Data for pointing at spots in documents and screenshots
════════════════════

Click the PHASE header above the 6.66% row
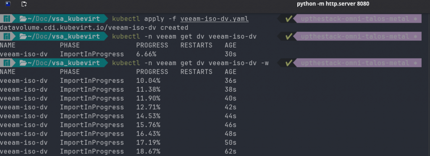Viewport: 430px width, 156px height. pos(70,45)
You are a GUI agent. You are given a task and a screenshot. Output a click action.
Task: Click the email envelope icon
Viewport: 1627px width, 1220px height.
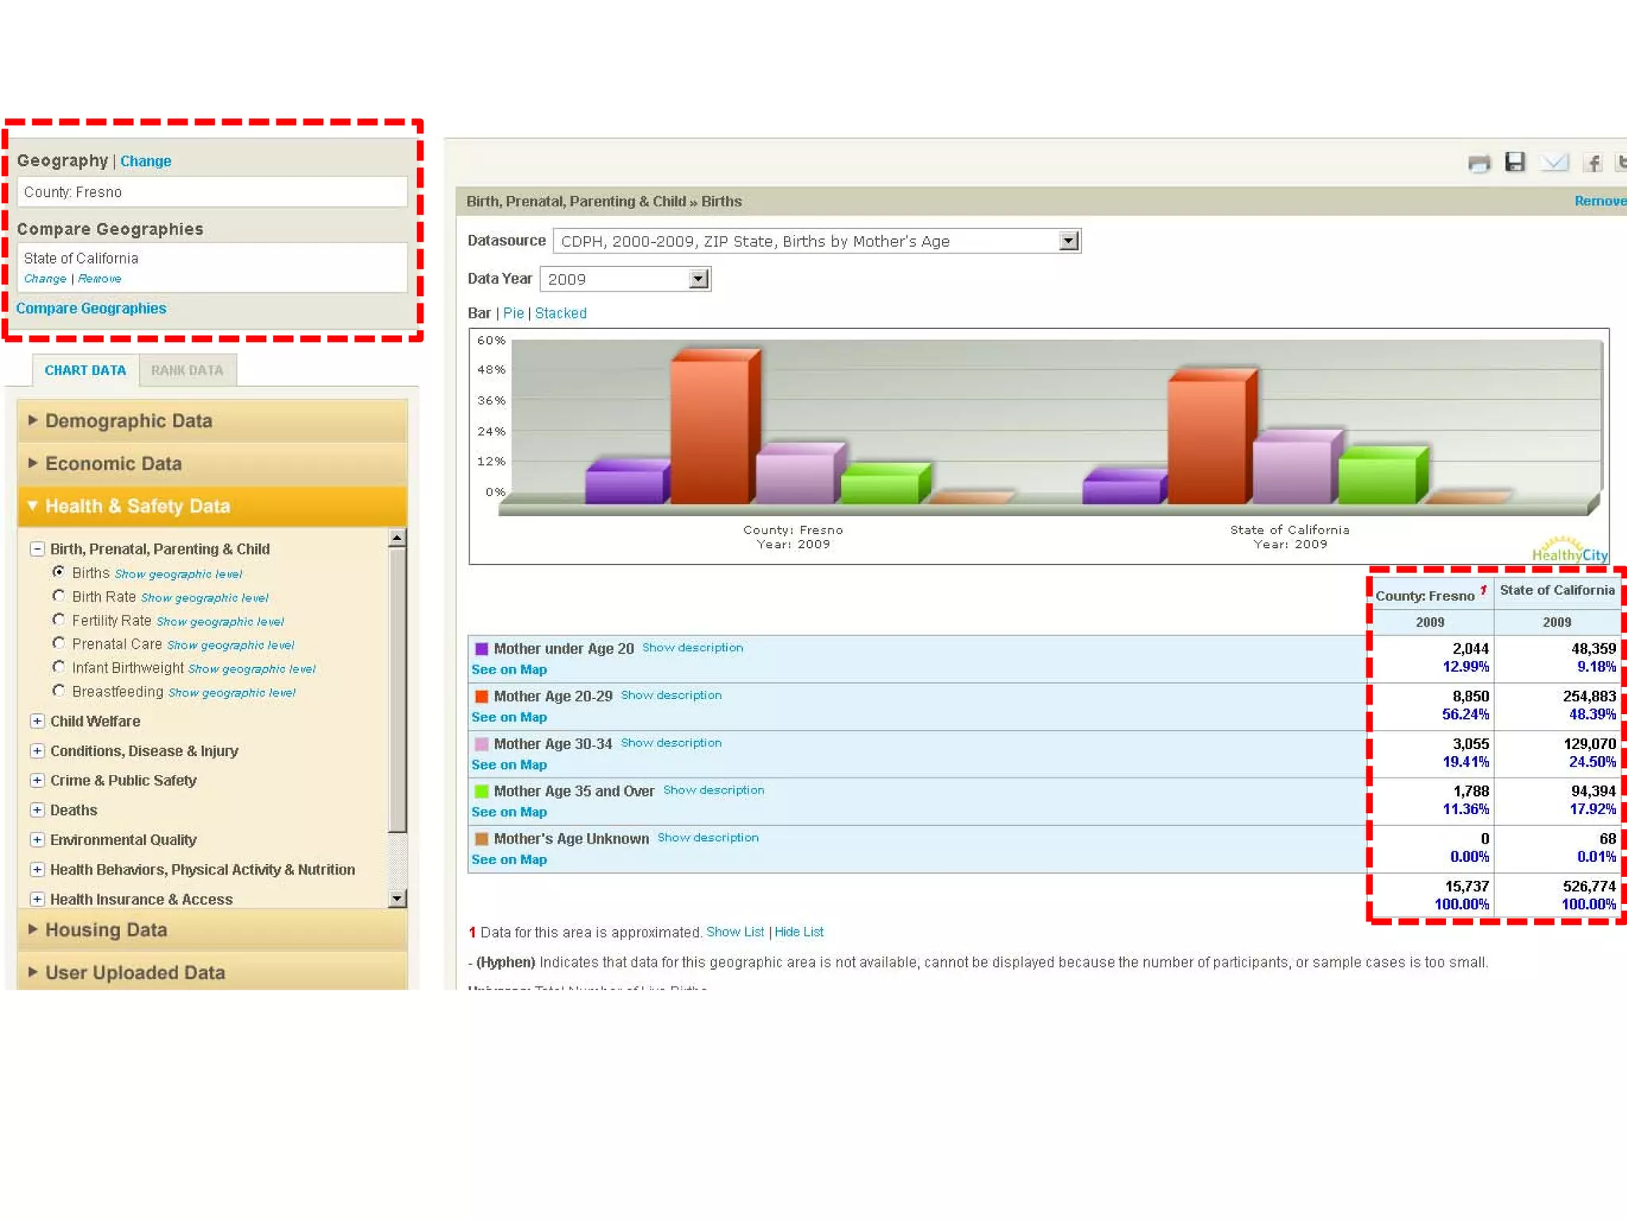point(1554,163)
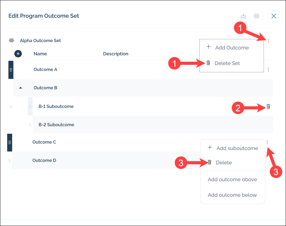Select Add suboutcome in Outcome C menu
This screenshot has height=226, width=286.
tap(237, 148)

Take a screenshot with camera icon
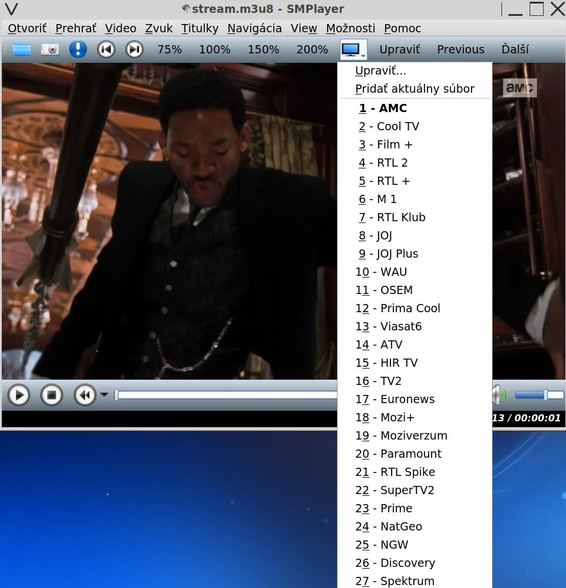click(x=50, y=49)
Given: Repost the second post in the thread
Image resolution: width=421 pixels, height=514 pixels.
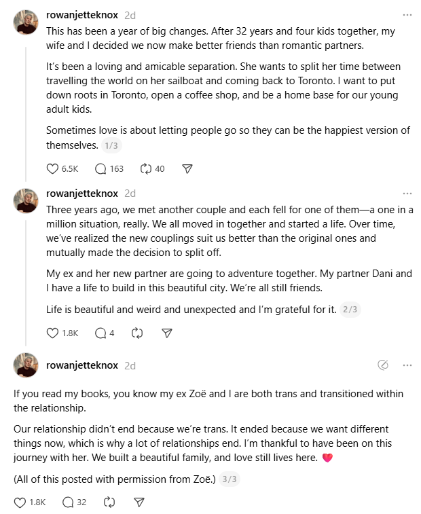Looking at the screenshot, I should tap(137, 333).
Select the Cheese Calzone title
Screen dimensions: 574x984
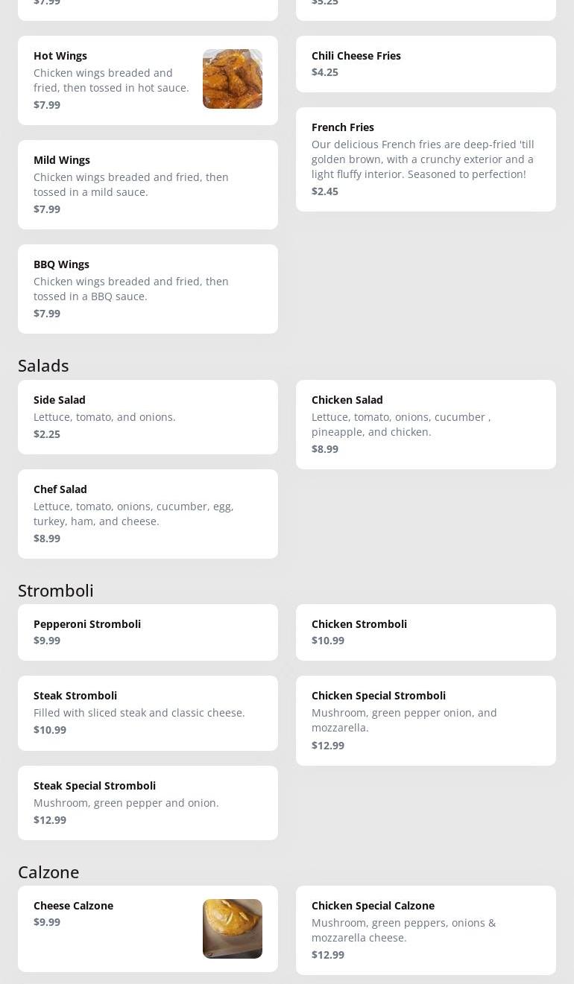(x=73, y=905)

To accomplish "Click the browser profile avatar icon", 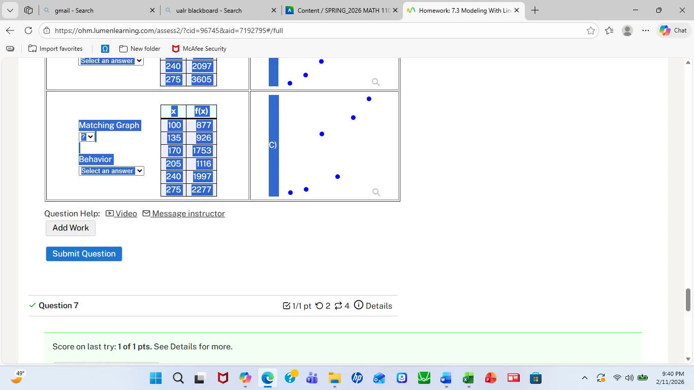I will coord(627,30).
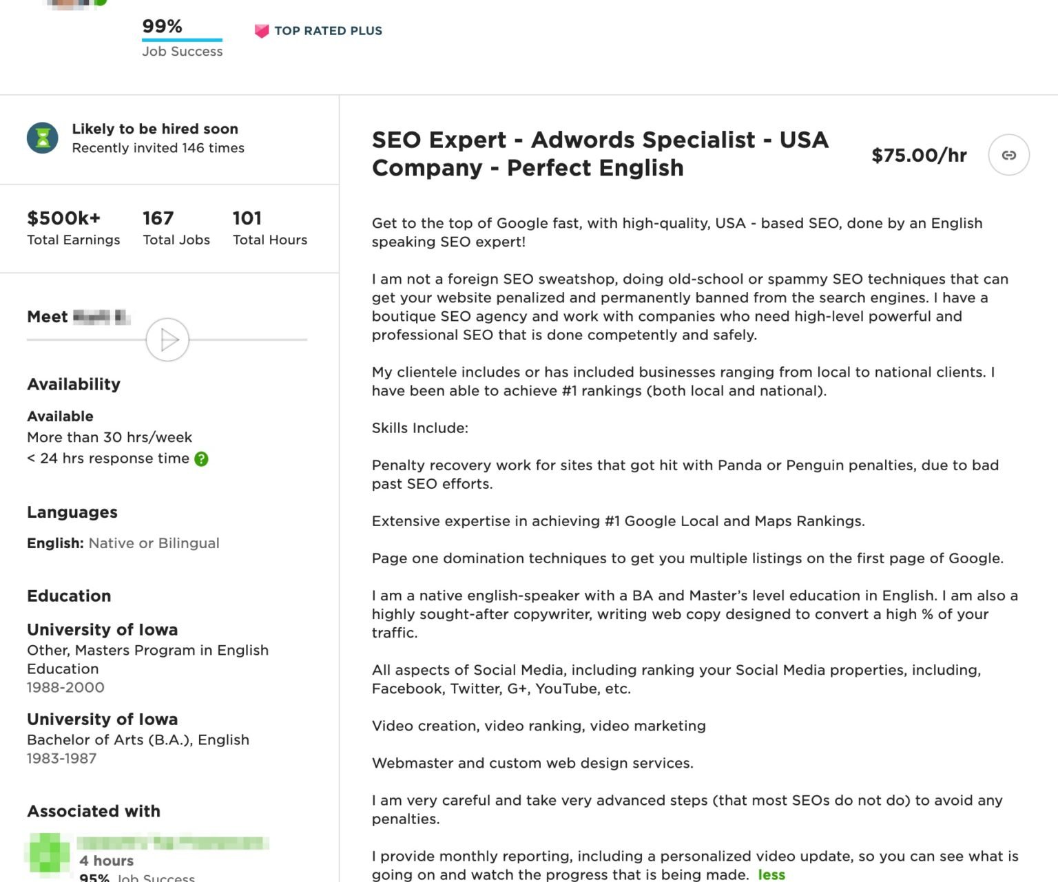Click the response time help icon
Image resolution: width=1058 pixels, height=882 pixels.
203,458

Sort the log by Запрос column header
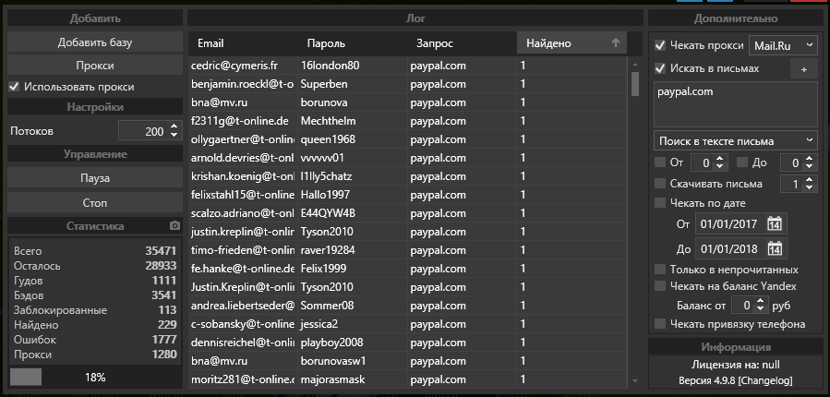click(x=435, y=43)
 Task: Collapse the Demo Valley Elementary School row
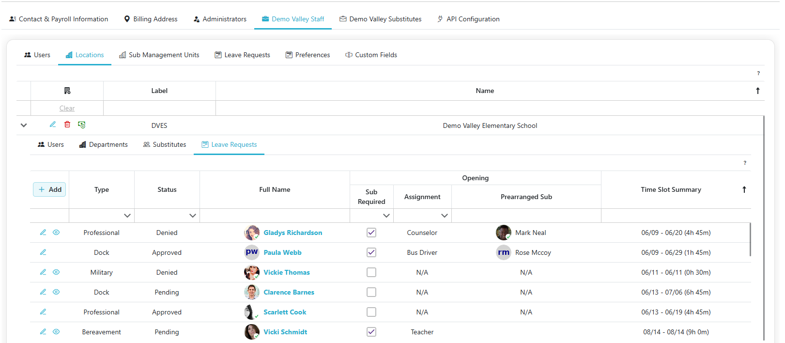[24, 125]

════════════════════

## DO THIS:
Can you repeat the data from the line with "You are a GUI" up to and including the line with "tap(237, 148)", with "envelope" changed to "letter" and everything else left as it is? Omit the pictures.

## RESPONSE BELOW:
You are a GUI agent. You are given a task and a screenshot. Output a click action.
Task: Click the email letter icon
Viewport: 1627px width, 1220px height.
point(1554,163)
Select Add suboutcome in Outcome C menu
This screenshot has height=226, width=286.
tap(237, 148)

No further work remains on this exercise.